BEGIN
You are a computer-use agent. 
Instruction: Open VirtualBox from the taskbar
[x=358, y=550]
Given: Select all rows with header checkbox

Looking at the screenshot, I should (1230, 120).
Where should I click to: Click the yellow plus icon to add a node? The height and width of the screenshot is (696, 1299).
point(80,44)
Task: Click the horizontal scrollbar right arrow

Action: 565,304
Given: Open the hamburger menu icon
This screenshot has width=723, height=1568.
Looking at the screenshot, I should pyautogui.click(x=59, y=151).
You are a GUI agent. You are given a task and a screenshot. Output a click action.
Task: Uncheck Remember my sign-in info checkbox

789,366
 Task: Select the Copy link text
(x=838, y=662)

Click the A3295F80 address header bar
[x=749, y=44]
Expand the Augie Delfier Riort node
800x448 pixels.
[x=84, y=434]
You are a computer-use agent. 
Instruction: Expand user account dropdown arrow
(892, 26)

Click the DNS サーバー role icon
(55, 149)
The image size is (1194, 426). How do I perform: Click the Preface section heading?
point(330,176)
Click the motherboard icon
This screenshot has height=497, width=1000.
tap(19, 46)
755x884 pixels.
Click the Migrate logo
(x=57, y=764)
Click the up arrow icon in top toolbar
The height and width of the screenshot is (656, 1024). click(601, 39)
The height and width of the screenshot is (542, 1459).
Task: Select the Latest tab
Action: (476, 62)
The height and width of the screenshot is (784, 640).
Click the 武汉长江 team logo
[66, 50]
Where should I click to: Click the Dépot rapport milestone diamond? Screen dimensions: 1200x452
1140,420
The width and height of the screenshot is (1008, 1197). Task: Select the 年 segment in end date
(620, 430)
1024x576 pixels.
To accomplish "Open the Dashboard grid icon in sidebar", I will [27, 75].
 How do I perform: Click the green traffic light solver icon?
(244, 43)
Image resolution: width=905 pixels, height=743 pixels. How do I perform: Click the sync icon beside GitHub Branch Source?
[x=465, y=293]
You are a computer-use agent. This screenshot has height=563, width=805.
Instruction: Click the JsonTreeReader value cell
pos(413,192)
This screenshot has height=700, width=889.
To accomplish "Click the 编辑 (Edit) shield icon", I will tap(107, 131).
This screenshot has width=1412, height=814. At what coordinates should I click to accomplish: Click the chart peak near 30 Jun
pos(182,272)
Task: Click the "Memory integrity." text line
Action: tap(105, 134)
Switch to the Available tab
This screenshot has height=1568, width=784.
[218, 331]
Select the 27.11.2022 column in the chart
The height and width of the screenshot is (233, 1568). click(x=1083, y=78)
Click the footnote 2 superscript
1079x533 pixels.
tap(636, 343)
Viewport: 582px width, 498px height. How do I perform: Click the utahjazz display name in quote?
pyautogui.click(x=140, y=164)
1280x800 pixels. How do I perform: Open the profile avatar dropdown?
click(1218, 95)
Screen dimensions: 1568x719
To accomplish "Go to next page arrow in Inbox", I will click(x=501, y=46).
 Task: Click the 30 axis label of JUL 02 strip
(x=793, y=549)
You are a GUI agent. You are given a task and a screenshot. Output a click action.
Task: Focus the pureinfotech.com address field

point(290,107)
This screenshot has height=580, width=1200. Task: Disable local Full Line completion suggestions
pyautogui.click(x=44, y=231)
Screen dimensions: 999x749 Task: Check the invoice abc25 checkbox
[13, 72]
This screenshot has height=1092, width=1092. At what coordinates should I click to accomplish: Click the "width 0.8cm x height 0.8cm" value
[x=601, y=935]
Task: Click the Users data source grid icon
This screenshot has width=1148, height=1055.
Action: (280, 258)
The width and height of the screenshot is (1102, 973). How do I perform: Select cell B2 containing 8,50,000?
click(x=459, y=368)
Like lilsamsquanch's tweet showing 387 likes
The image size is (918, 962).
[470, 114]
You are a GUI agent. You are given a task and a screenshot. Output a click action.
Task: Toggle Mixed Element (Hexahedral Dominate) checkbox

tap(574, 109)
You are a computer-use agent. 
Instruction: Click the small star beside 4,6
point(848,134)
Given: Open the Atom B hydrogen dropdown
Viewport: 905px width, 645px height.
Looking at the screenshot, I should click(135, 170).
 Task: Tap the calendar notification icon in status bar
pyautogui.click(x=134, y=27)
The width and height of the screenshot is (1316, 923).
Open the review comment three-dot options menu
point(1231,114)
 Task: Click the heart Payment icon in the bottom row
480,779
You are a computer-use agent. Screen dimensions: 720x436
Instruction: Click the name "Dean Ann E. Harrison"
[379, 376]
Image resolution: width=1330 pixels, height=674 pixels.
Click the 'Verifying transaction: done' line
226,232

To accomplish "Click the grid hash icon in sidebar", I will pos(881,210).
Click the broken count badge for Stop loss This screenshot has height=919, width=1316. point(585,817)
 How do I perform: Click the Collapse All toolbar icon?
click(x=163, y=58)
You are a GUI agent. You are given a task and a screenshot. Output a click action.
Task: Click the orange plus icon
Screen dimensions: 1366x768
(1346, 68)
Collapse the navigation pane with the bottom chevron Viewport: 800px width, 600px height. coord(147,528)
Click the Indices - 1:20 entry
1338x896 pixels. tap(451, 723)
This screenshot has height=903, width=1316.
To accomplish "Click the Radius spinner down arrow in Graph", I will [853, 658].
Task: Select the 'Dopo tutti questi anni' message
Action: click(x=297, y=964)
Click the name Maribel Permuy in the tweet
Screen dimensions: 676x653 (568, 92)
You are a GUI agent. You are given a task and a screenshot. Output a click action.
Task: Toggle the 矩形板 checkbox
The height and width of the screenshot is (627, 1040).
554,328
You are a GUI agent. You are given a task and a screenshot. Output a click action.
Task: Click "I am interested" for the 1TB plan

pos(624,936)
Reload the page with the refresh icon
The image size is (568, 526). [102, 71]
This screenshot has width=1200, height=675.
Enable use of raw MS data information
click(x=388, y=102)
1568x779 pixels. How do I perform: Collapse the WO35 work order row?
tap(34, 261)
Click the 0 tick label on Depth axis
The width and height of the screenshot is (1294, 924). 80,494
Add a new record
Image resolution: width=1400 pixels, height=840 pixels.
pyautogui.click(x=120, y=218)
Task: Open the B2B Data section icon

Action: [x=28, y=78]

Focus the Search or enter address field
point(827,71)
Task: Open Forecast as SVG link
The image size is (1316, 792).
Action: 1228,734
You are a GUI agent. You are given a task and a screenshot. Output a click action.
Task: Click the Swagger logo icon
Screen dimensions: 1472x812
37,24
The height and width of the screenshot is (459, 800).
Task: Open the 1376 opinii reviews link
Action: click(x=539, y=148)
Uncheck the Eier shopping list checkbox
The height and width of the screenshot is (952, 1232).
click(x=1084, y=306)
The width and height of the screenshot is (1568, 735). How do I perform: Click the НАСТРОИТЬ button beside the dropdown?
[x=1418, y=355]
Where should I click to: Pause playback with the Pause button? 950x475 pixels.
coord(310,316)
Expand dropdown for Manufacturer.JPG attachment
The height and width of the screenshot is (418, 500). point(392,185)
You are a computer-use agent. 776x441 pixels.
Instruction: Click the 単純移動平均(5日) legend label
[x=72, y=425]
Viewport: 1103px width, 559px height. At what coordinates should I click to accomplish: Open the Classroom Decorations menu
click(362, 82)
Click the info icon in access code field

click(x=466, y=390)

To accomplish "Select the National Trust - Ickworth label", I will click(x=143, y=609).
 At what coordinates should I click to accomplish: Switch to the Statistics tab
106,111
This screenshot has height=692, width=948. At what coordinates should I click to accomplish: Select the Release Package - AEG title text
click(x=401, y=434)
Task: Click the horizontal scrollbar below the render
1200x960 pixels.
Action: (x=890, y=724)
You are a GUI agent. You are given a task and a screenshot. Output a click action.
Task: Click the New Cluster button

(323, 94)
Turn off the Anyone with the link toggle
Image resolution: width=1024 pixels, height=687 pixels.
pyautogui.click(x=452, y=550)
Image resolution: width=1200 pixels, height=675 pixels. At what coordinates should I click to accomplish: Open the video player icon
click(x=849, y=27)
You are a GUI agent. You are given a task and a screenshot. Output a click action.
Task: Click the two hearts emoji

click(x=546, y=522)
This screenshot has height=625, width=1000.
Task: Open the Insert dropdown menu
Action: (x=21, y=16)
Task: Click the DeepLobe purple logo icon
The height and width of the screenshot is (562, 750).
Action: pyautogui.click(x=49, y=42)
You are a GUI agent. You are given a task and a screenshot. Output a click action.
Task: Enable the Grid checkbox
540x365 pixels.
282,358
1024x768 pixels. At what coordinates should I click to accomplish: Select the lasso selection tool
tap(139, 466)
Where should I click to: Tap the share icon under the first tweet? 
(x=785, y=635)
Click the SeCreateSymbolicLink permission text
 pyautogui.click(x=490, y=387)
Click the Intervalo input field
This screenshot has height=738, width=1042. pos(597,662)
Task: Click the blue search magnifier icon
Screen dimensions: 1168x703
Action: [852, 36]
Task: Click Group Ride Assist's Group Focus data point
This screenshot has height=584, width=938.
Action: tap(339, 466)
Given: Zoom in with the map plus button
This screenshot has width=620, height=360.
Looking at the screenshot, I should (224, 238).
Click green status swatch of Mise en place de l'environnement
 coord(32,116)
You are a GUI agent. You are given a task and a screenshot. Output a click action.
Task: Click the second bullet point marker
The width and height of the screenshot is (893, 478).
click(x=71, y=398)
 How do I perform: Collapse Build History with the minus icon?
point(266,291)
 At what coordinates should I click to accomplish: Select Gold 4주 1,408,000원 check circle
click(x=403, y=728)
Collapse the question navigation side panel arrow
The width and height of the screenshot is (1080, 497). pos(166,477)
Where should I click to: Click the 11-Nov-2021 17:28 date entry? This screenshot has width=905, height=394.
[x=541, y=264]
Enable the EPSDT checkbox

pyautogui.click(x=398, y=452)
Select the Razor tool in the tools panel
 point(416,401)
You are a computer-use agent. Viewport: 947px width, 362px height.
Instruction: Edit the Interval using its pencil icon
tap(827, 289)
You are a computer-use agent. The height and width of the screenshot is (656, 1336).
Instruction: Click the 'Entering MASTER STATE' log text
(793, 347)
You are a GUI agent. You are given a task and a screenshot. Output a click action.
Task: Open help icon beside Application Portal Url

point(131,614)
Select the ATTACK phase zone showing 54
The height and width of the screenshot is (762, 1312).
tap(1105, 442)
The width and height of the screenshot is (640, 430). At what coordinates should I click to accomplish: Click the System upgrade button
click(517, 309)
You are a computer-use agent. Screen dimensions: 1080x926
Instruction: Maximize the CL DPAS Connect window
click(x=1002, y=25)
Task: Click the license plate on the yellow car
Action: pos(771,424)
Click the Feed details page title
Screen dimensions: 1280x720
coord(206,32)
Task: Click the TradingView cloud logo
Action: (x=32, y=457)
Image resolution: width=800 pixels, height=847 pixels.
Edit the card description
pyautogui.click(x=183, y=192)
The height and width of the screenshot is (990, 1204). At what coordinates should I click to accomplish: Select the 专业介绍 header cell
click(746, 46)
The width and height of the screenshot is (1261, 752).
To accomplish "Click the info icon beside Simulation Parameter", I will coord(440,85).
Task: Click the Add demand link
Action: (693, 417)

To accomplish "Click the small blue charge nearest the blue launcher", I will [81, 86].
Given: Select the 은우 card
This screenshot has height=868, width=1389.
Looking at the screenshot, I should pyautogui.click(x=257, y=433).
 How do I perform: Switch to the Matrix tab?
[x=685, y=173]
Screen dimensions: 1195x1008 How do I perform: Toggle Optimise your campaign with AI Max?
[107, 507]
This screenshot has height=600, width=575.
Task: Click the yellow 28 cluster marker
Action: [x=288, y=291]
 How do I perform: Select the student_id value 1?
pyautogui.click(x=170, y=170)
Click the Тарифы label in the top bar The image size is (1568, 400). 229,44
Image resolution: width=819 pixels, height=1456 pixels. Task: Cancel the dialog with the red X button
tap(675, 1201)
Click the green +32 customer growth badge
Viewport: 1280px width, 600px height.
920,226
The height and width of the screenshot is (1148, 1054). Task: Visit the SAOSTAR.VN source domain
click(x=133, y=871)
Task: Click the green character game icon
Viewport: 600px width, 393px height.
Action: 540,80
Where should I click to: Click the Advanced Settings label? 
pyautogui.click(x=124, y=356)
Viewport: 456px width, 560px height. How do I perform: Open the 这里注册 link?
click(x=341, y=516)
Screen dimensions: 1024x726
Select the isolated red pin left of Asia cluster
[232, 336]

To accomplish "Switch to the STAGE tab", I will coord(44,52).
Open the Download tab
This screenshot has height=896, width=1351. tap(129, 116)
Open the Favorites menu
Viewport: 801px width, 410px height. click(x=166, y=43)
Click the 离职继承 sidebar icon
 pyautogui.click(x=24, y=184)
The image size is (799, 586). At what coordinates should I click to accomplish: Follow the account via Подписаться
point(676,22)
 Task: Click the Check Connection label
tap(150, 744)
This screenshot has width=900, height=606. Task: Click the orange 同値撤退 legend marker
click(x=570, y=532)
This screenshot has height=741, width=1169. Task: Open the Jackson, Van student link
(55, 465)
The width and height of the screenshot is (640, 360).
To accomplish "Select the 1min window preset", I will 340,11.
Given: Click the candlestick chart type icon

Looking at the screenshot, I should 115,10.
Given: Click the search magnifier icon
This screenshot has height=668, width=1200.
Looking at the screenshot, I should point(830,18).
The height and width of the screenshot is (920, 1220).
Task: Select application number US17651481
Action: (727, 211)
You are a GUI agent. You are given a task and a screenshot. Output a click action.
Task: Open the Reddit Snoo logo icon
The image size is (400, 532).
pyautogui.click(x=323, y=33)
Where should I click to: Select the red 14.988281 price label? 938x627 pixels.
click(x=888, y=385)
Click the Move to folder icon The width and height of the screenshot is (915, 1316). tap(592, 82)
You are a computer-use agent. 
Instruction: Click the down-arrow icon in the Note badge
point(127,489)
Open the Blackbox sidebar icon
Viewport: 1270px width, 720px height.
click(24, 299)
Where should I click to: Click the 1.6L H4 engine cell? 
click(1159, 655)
END
[TASK TO CARRY OUT]: Retype exactly the span of lines from the one with "Click the name Maribel Permuy in the tweet" through the one with "Uncheck the Eier shopping list checkbox"; include both ends and omit the rest of the material.

[SOLUTION BELOW]:
Click the name Maribel Permuy in the tweet
Screen dimensions: 676x653 (568, 92)
You are a GUI agent. You are given a task and a screenshot. Output a click action.
Task: Toggle the 矩形板 checkbox
The height and width of the screenshot is (627, 1040).
554,328
You are a GUI agent. You are given a task and a screenshot. Output a click action.
Task: Click "I am interested" for the 1TB plan

pos(624,936)
Reload the page with the refresh icon
The image size is (568, 526). [102, 71]
This screenshot has width=1200, height=675.
Enable use of raw MS data information
click(x=388, y=102)
1568x779 pixels. How do I perform: Collapse the WO35 work order row?
tap(34, 261)
Click the 0 tick label on Depth axis
The width and height of the screenshot is (1294, 924). 80,494
Add a new record
Image resolution: width=1400 pixels, height=840 pixels.
pyautogui.click(x=120, y=218)
Task: Open the B2B Data section icon

Action: [x=28, y=78]

Focus the Search or enter address field
point(827,71)
Task: Open Forecast as SVG link
The image size is (1316, 792).
Action: 1228,734
You are a GUI agent. You are given a task and a screenshot. Output a click action.
Task: Click the Swagger logo icon
Screen dimensions: 1472x812
37,24
The height and width of the screenshot is (459, 800).
Task: Open the 1376 opinii reviews link
Action: click(x=539, y=148)
Uncheck the Eier shopping list checkbox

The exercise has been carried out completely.